Gittiğimiz yerler birbirinden farklıydı.
Parkta çok eğlendik. Salıncağa bindik, kaydıraktan kaydık.
Birds’ün yaşadıkları
Dença-Tara-Vanessa-Alen
Karakutu ekibinin hazırlamış olduğu “Hafıza Yürüyüşü”’ne çocuklar olarak ilk defa biz katıldık. Güzel bir deneyimdi. Şimdi Birds grubu olarak deneyimlerimiz:
İlk birleşme yerinde çok oyalandığımız için koşarak başladık. Sonra bize verilen bilmece sayesinde (yarım harfler) Yeşilçam Sokak’ı bulduk. Yeşilçam Sokak’ta Nubar Terziyan hakkında bilgi edindik ve Adile Naşit in Ermeni olduğunu öğrendik. Sonra bir paragraf şeklindeki bilmecemizi aldık. O bilmeceden “Vatikan Konsolosluğu”’nu bulduk. Kağıtta “dünyanın en küçük ülkesinin adına bir bina yapmışlar” diyordu. En son internetten baktık, “elma ağacı” diyordu oradan binanın Elmadağ’da olduğunu çıkarttık. Hristiyan mültecilerin eğitim görmesi için konsolosluğun içine Don Bosco’nun tarafından kurulan bir okulmuş aradığımız. Okuldan çıktık sıra yapboza, yani sıradaki bilmecemize gelmişti. Yapbozu çözmek için bir kopyamız vardı. Kenarda “123” olan bir bina numarası yazıyordu. Bulamayınca yardım aldık... Pastaneymiş orası. Yapbozun yazılı parçalarını bulduk. Arma Pastanesi çıktı. Sonra yine yola koyulduk. Kaldırımlara oturuyorduk şifreleri çözerken. Don Bosco’ya gitmeden önce parka gitmiştik. Yolda Surp Agop Hastanesinin üstünde Ermeni bayrağı vardı. Bayraktaki turuncu da kayısı demekmiş. (İki tane varmış Ermenistan bayrağı Türkiye’de. Biri Surp Agop’ta biri de İstinye’de. )

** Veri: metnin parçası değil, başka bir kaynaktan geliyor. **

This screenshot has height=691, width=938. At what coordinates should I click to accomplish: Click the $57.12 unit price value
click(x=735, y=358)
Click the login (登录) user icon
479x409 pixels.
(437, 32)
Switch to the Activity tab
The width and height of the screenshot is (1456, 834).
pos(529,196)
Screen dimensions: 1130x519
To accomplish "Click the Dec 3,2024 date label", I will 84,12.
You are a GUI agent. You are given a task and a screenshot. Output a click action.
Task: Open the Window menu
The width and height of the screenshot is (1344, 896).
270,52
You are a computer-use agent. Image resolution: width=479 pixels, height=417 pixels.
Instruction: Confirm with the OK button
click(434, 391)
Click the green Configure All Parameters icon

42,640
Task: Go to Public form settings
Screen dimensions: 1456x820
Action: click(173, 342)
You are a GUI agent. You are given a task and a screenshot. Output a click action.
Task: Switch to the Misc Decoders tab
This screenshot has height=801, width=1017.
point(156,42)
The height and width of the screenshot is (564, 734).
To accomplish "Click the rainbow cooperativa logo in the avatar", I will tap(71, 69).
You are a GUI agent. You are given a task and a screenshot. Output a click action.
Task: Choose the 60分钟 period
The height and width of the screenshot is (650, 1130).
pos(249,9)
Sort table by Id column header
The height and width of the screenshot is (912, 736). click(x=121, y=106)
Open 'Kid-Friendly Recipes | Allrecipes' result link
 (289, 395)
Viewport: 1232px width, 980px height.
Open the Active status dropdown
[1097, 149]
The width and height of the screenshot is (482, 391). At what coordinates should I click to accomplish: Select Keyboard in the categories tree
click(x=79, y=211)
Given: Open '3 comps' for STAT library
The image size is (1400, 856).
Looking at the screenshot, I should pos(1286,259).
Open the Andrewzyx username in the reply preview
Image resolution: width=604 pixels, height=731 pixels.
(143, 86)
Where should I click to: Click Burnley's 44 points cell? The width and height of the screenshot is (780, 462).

Sonra Gomidas Vartabed’in evini gördük. Oradan çıktık pastaneye gittik. Din dersinde öğrendik ki Hz. İsa’nın zamanında paskalya bayramının adı paskalya değilmiş ve İsa’nın dirilişi olarak kutlanmıyormuş. Gittiğimiz pastanenin de en meşhur şeyi Paskalya çöreğiymiş. Orada paskalyayla ilgili bir şeyler dinledik. Paskalya’da kutlanan farklı olaylardan biri de Ara Şamiram efsanesindeki Ara’nın dirilmeyişiymiş.
Son durağa giderken şifrede L ve S harfleri vardı. Harfleri saymaya başladık. Ermenice ‘Gülümseme’ çıktı. Ermenicesini düşündük. Bilmecede “dört harfli ve kız çocuklarına koyulan bir isim” de deniliyordu. Biz de ‘Jbid’ (gülümseme) dedik. Ve Jbid çocuk dergisine doğru yola çıktık.
Tunder’ın yaşadıkları
Deni- Herman -Kris-Melik
İlk başladığımız yerde, ilk bulmacamız puzzledı ve bizi Şişli Spor’a götürüyordu. Şişli Spor’a gidince Vahram Papazyan ve Mıgırdiç Mıgıryan adında iki kişinin 1912 Stockholm Olimpiyatları’na katıldığını öğrendik, birinin durumu daha iyiymiş (Vahram Papazyan), diğerinin durumu o kadar iyi olmadığı için gitmekte zorlanmış. Papazyan, Osmanlı bayrağı olmadığı için “ben yarışmam eve dönerim” demiş, sonra onlar da bayrak asmışlar. Şişli Spor’un ilk adı Nor Şişli imiş. Kara Kutu bu işi (hafıza yürüyüşlerini) yapıyor.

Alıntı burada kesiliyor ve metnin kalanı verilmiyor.